Dr Duerstock : It’s more of an initiative. It was something that was founded by me and other colleagues due to a grant we received from the National Institutes of Health. And it was looking at greater inclusion of people with disabilities in the STEM fields. What are the barriers, and we talked a little bit about accessibility. A lot of labs, if you go to a science lab, they're very crowded. And you’re afraid to turn around or it might knock over some expensive piece of equipment, because everything is packed in. Space is always a limitation in a scientific lab. So there’s space cum architectural access. And then there’s, with the microscope example, a barrier to use a piece of equipment. But there’s also other things that can be barriers to being successful as a career in the sciences, whether it’s a scientist or medical doctor or whatever field that person is interested in STEM-wise, such as getting opportunities to do internships. Because now you’re going to a whole new institution, whether it’s a hospital or a company, and they might not be very accessible. And so a lot of, I found, students with disabilities didn’t have great internships. They’ve shown to be very useful for all students to get that experience as an undergrad or maybe as a graduate student, to see what it’s like to work in industry. Mentoring also sometimes is not as well developed for people with disabilities. They might have questions or hurdles that they don’t have many mentors to help them with, to understand, “I have this disability. How do I overcome?” You know, going to anatomy class, if I’m blind, sometimes getting those answers are difficult. These are some of the issues we’ve been looking at through this Institute for Accessible Science.

What is the most essential trait for people with disability to achieve success in the STEM field?

Dr Duerstock : I’d say perseverance is probably the top of my list. Be able to work through problems, not being too discouraged when something doesn’t easily come around or you’re not getting feedback from others who don’t have the answers. Because what I was talking about my advisor being so great. He wasn’t great because he said, “I have the solution for you and this is going to work out great,” but he had the patience to say, “OK, I have confidence in you. I’ll help you as much as I can, but it’s ultimately up to the individual to be successful.” That's life.

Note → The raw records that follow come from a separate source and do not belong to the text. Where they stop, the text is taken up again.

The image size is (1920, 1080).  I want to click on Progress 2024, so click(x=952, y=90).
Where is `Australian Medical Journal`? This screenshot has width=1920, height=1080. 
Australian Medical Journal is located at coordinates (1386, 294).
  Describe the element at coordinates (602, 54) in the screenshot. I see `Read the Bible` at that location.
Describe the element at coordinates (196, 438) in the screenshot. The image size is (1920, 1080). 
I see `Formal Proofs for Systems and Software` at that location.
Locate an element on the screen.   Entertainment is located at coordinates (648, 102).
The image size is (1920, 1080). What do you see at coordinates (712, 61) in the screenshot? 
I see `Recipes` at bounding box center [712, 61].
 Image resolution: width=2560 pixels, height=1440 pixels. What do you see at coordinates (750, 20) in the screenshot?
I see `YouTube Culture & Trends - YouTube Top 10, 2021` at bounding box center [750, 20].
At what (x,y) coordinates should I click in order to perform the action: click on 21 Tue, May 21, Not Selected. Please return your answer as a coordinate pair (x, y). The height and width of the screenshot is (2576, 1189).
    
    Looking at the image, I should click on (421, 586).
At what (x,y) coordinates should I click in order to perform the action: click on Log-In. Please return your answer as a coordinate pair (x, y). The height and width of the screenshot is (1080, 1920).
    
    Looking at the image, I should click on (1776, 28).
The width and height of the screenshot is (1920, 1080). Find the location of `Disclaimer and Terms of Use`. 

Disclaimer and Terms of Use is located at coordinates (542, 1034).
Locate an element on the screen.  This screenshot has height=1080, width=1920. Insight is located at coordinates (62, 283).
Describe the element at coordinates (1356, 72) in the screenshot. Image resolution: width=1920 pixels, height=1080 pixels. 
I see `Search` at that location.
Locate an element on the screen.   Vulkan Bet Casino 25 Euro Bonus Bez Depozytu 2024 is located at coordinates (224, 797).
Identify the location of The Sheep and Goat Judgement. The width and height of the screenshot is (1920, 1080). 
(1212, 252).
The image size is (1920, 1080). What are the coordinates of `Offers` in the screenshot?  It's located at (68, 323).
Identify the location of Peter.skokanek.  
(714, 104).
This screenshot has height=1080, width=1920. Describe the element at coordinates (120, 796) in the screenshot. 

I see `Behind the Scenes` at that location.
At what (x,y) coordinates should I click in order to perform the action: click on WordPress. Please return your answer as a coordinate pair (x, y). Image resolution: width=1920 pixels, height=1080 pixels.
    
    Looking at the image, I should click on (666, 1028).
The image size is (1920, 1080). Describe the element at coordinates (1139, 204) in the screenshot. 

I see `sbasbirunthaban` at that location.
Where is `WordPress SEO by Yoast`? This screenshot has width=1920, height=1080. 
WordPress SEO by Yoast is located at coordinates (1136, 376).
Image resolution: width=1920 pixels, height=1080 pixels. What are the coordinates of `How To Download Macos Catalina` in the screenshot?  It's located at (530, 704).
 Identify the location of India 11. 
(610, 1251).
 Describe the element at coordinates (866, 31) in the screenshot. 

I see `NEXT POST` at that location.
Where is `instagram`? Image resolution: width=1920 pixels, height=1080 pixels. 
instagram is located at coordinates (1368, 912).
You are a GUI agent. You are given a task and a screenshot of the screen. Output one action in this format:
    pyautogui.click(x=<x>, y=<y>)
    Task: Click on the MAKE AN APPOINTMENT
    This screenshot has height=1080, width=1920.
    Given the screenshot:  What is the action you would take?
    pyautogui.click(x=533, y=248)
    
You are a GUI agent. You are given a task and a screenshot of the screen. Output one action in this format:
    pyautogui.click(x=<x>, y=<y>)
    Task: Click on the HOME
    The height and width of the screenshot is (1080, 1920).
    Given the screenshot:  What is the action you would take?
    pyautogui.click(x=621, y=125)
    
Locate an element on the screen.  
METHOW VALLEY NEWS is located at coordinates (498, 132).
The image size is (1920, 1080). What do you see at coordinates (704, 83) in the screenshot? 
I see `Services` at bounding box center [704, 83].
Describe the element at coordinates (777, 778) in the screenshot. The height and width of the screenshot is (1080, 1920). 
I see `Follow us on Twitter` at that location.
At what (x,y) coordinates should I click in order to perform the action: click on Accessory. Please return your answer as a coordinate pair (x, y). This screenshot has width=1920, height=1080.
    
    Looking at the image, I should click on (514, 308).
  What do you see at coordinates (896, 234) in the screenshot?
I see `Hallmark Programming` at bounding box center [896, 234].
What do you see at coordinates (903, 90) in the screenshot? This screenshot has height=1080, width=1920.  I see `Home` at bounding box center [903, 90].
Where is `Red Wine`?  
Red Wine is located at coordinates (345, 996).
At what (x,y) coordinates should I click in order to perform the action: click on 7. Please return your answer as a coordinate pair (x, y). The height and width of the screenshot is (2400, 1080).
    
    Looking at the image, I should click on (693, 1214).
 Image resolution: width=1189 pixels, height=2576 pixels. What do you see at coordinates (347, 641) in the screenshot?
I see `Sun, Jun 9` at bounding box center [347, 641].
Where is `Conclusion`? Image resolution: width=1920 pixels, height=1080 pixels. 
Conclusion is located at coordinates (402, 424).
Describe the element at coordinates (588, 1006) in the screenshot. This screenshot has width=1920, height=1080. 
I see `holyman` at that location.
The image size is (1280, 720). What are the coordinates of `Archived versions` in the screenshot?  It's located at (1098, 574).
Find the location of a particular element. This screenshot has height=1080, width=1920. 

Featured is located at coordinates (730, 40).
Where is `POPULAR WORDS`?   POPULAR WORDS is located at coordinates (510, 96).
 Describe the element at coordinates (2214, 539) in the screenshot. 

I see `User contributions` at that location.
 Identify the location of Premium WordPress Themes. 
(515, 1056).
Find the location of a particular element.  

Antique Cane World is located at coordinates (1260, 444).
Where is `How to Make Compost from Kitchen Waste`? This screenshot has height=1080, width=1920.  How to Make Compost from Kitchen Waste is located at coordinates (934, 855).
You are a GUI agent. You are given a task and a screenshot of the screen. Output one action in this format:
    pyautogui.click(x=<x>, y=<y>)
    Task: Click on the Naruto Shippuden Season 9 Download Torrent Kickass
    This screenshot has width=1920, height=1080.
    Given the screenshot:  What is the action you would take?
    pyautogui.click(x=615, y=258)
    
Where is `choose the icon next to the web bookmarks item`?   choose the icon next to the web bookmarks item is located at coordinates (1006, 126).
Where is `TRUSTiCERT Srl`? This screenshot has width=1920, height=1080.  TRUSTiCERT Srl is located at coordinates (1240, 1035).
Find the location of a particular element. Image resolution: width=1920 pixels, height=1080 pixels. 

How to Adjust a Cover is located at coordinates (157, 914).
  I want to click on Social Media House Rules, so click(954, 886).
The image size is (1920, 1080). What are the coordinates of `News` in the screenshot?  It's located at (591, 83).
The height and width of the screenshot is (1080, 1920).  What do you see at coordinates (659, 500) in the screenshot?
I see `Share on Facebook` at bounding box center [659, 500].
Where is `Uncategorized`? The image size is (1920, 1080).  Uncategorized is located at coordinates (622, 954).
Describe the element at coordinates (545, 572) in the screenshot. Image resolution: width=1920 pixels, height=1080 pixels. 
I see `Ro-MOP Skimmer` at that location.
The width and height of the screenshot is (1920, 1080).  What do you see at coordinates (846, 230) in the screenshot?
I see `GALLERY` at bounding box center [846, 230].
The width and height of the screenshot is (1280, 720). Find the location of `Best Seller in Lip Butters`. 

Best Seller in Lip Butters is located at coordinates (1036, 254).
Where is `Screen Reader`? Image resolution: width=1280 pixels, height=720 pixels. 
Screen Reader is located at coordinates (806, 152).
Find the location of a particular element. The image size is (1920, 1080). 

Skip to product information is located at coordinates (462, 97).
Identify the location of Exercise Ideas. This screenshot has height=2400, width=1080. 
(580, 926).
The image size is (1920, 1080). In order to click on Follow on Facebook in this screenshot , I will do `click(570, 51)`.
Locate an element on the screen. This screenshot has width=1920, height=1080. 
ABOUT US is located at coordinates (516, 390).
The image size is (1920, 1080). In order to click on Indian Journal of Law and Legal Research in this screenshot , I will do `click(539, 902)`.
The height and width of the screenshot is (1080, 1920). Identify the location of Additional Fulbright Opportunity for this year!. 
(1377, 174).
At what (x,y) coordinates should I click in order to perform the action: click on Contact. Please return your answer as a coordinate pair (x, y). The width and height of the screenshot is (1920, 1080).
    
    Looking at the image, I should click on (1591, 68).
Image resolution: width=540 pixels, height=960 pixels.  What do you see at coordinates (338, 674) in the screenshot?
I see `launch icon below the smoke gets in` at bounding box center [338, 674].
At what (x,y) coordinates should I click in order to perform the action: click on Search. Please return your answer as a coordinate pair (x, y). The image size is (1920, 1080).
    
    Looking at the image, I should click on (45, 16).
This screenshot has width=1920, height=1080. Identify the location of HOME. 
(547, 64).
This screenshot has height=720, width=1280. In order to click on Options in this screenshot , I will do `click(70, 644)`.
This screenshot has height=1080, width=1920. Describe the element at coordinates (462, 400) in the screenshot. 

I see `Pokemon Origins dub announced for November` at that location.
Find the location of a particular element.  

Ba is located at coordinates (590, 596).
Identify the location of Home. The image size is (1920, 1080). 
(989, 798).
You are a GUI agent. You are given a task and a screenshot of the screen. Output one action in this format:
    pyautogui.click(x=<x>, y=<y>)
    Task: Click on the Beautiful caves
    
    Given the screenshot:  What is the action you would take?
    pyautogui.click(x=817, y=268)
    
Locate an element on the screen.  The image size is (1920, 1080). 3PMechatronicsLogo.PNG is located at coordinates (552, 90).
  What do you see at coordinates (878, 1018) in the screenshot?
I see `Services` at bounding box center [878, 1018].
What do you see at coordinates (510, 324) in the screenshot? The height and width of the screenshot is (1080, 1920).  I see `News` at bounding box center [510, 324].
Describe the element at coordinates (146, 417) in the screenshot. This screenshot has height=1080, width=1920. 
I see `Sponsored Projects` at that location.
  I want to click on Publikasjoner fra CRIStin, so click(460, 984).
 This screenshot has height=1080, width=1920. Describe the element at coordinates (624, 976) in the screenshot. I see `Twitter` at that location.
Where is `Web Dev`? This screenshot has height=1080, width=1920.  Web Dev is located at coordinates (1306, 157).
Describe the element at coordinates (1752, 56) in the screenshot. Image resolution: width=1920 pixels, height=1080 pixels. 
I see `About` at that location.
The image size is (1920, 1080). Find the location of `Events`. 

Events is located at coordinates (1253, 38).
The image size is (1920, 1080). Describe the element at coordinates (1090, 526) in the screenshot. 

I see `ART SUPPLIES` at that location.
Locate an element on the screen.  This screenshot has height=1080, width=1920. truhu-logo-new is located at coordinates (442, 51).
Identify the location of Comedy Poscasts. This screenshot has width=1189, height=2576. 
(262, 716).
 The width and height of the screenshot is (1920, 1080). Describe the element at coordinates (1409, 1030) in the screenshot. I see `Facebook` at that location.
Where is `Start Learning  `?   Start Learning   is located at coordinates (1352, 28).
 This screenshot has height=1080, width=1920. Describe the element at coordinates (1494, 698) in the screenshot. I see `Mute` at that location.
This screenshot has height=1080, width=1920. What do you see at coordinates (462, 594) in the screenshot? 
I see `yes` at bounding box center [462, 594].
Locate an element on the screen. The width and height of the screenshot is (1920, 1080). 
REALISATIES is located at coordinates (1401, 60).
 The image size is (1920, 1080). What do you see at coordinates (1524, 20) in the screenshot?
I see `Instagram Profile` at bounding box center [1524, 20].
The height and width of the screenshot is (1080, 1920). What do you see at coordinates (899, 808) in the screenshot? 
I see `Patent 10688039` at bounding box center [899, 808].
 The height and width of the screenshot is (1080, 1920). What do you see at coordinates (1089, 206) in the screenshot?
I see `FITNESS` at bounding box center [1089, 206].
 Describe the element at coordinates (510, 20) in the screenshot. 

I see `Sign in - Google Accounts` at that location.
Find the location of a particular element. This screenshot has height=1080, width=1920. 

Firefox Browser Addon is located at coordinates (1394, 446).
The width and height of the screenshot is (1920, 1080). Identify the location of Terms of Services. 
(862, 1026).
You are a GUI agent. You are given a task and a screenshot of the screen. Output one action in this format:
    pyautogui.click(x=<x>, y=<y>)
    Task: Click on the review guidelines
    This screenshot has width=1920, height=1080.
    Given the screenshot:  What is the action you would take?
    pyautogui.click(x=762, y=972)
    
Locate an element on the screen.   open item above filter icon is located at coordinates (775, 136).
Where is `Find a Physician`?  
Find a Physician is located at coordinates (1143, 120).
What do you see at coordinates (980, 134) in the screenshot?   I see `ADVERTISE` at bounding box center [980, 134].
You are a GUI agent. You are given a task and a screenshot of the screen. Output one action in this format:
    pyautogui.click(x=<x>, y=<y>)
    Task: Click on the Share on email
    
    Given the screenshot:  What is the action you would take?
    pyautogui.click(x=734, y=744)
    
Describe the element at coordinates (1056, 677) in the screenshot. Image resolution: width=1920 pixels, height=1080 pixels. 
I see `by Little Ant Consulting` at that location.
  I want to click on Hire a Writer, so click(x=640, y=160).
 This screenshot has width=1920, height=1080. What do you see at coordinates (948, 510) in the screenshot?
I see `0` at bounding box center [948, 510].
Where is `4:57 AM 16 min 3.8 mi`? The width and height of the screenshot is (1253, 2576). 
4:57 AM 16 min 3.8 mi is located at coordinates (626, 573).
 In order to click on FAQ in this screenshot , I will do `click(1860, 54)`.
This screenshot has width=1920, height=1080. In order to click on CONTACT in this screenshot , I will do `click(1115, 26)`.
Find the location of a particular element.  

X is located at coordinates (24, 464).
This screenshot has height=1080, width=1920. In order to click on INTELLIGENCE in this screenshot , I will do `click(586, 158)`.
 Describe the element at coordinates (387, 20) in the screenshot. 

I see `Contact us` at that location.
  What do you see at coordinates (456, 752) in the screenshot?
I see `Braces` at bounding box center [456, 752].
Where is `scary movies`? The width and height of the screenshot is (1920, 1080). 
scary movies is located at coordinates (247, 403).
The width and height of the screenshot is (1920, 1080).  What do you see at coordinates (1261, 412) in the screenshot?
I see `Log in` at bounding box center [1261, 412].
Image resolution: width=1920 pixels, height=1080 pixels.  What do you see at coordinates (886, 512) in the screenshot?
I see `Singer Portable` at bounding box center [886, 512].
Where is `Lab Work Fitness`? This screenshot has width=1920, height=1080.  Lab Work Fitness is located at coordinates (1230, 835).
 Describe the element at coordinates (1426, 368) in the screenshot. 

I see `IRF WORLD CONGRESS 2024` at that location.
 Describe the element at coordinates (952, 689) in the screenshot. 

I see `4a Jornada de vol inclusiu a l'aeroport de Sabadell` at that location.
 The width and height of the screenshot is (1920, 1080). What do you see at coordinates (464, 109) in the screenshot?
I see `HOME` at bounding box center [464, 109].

And there’s a lot of physical requirements sometimes put into place, even just everyday jobs as picking up 30 pound weights. They say, “You have to pick up 30 pounds.” Why? Is that really important for the job? Maybe in some jobs it is, but in some jobs you mean I simply need to get something that is 30 pounds and put it over there. If that’s the problem, then there’s a lot of ways of getting something that weighs 30 pounds and getting it to another location. That doesn’t require physically picking it up. You can use a lot of devices or other means. So, I always question like, “What is the goal? Is the goal to be able to do a task? Or is the goal the results of that task?” And if the goal is the results of that task, then have an open mind on how that might be done very differently than the way it used to be done or how it’s typically being done.

The struggles are the same around the world and with a disability, no one has it perfected. So you’re not alone and there are solutions out there. So, just keep on trying. Do what you like to do, not because someone says, “This is very accessible” or “something you can do.” If you’re not passionate about it, then you’re not going to be successful. A lot of times I hear of people who like to work on cars using the wheelchair and they say, “You should use computers.” Maybe they don’t like to use computers a lot, they like to work on cars. There’s ways to do that. There are standing wheelchairs, for instance. I think someone is going to be more productive, doing what they’re passionate about.

Sometimes it is difficult to get others to understand that or to realize the potential you bring. So, build that circle of people that can help you, that believe in you. I think that’s very important because most people want to give you a chance, I found, most people want you to be successful. Sometimes it takes a little time to get them to see that potential, and so I would recommend really trying to utilize that tool.